The answer to this is a firm yes. Rumsfeld was widely known to be not of this century in his thinking, and Cheney wasn't much better.
While Bush himself was definitely a moral absolutist, which is maybe not ideal for high office, he was a lot more clever than he got credit for and was a lot more sympathetic to the disadvantaged than many in his party, making his ideas of compassionate conservatism that he espoused in his campaign and his tenure as Texas Governor likely a lot more prevalent in his administration.
Bush's Born again Christian outlook is vital to understanding his ideas about both the world and his place in it. While many people were not fans of this, had this outlook shone through during his presidency more, he likely would have been a centrist economic president rather than trying to squeeze the dot com bubble for all it was worth. And foreign policy wise, there is no way to know how he would see things.
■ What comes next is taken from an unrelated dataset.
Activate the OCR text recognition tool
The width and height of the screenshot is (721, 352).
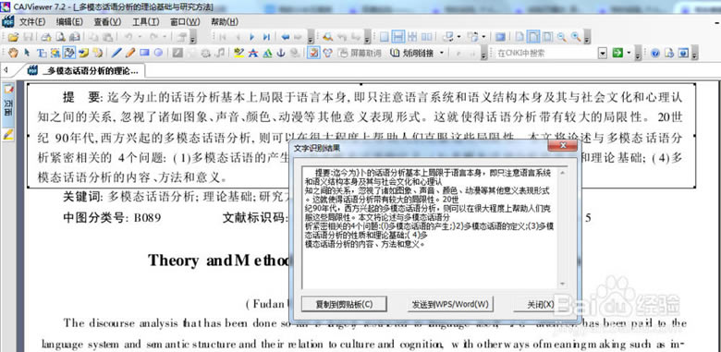coord(69,53)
There is no way that Bush does not expand our defense commitments in Eastern Europe. That was integral to his world view. If 9/11 goes forth as normal, taking out the Taliban and Al Qaeda also definitely happens. The question is on Iraq. I don't know how that would go, but Saddam radicalizing at the pace that he was might make war more or less inevitable there by 2006 if Bush is still around. Iraq was becoming a terror state, Saddam was no longer the secular asshole dictator of the 90s but rather a Sunni Islamist asshole dictator.